Richard Pierce

Richard Pierce – author, poet, painter

Writing

Day 206

When I checked the word count of this blog yesterday (and I’ve forgotten to say that much of Saturday was taken up with copying and pasting everything that I’d written on here in Crete to the master file of it on my machine), I was astounded to see I’d written over 211k words since I started on 1st January, including Aggie. Quite a revelation, and proof that doing a little every day does add up to quite a lot (and proving once again that old proverbs are the truth – “look after the pennies and the pounds will look after themselves” springs to mind). Yes, I have neglected The Mortality Code, but I haven’t neglected writing – and last year I really did neglect it, didn’t write every day, had arrived at a point where I thought I couldn’t honestly call myself a writer any more.

Yes, I probably work less than I did last year, but those five hours or so a week are hours that were above and beyond anyway.

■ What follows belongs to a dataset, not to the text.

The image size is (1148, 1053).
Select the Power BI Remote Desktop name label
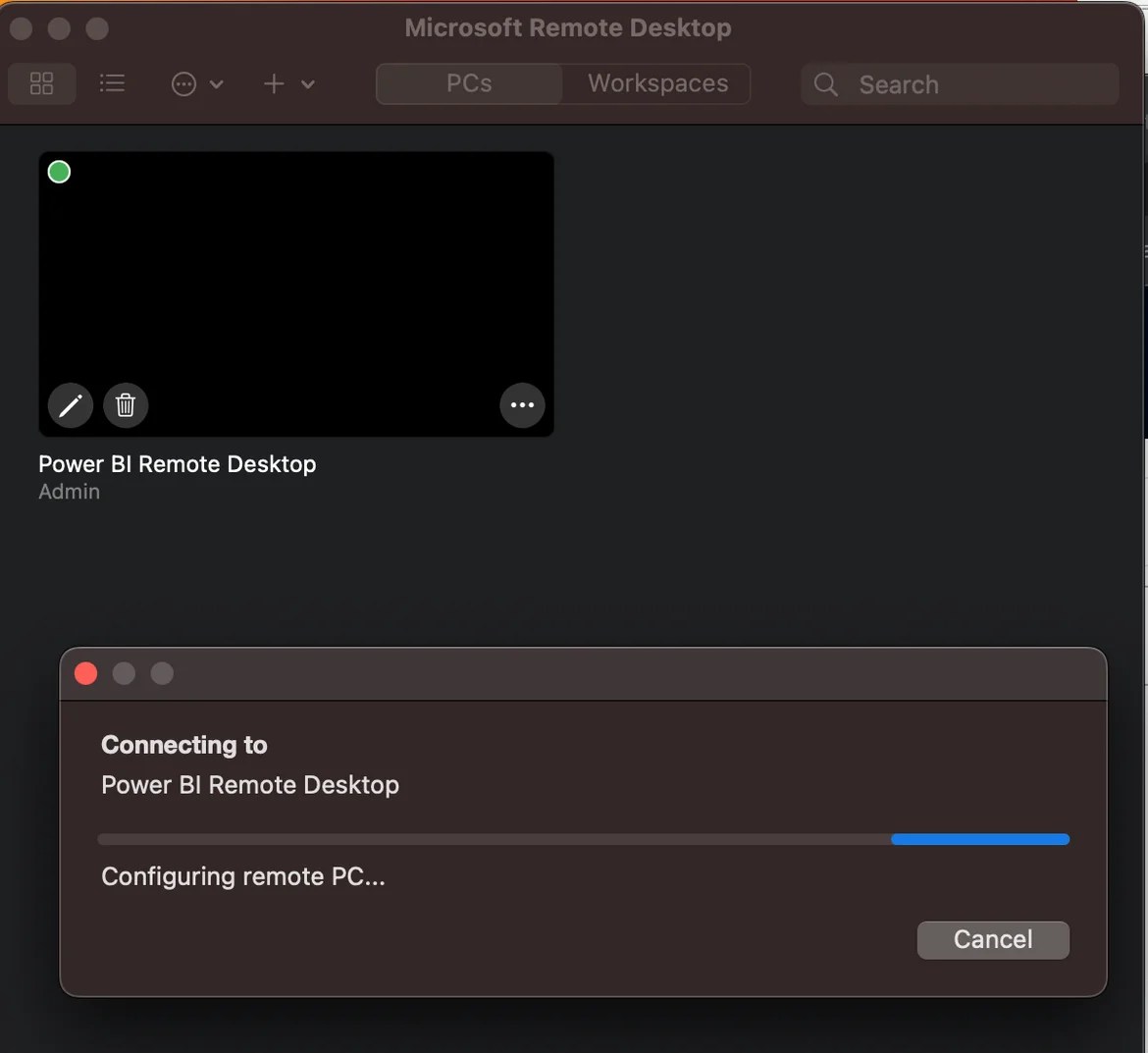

Yes, and this is me being defensive to myself and of myself, I probably overshare some stuff (but a huge amount of self-censorship remains), and what I would say, to myself and to those reading, is that whatever I say is just recounting the facts of how I feel on any given day rather than a self-pitying whinge. Revealing so much of my private self in public is meant to encourage others to do the same (we still don’t talk about poor mental health enough), and to find some sort of therapy through writing of themselves for themselves and for anyone who will read it. It’s at the very least a start for those who may not know where to begin.

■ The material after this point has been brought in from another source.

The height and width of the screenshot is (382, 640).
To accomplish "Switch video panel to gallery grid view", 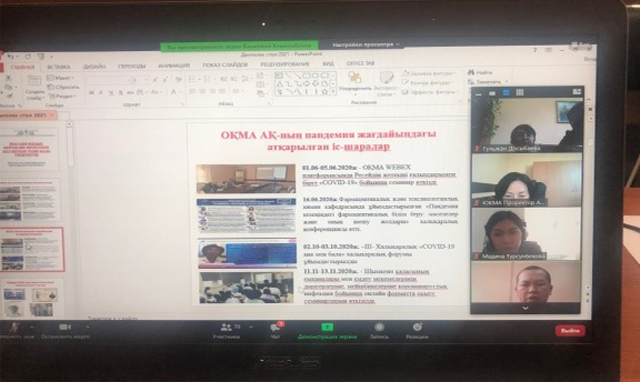I will (x=520, y=93).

And, for me, the thing is, it’s made me write. Not as in forced me to write (although some days I find it very difficult to even start on a blank page and fill it), but as in encouraged me to write, because what’s on here is only some of the writing I’ve been doing this year. And words and plots and poems and formulations now suffuse my being in a way I thought was almost impossible. And I’m working on another song with Marina Florance, the first draft mix of which I heard yesterday, and played to M, and cried at the beauteous shape my words were being turned into, just plain simple words, just grown from the seed of an idea from Marina, and worked on over and over until they were right for her (and her collaborator) to sing. This is what writing is, a joyous (and sometimes heart-breaking, and often laborious) outpouring of meaning, because that’s what it is, an attempt to create meaning and truth through putting one word after the other to fashion them into something understandable.

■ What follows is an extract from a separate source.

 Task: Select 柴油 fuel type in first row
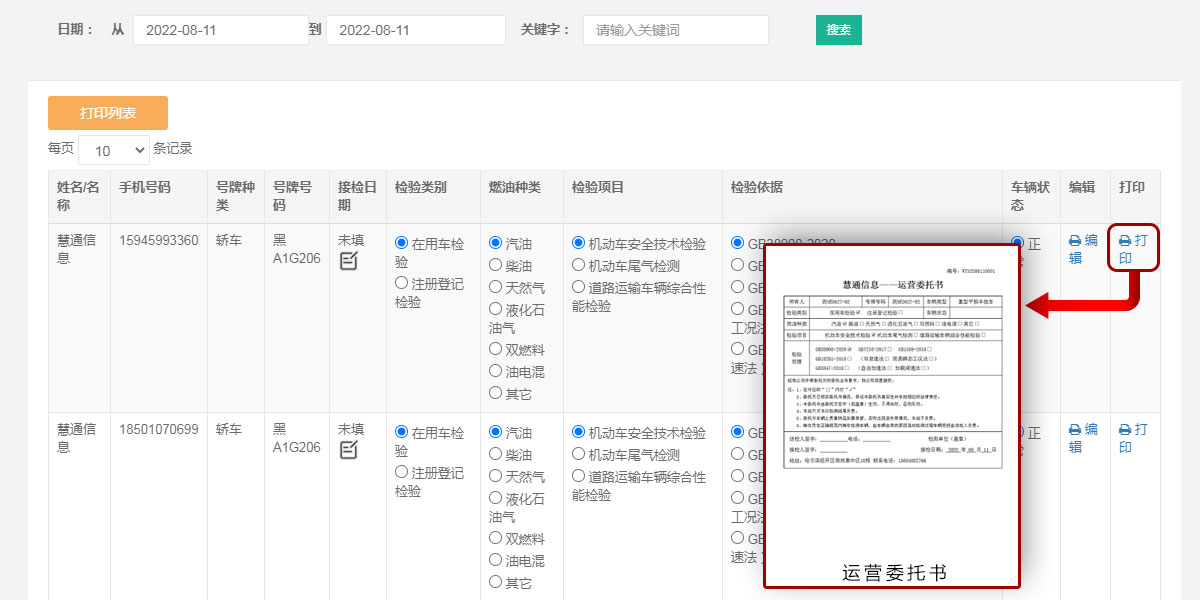point(496,265)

I did want to publish The Mortality Code this year, but I’m not sure that’s going to happen. I do have another completed novel up my sleeve, though, which I may decide to spend time on filing into shape and getting out in time for Christmas. A final hurrah for the old village, perhaps, and a thank you for all the years of sanctuary and cricket it gave me. Only perhaps, though. It is a very personal novel that only M and my therapist have read so far. We shall see. Yes, we shall see.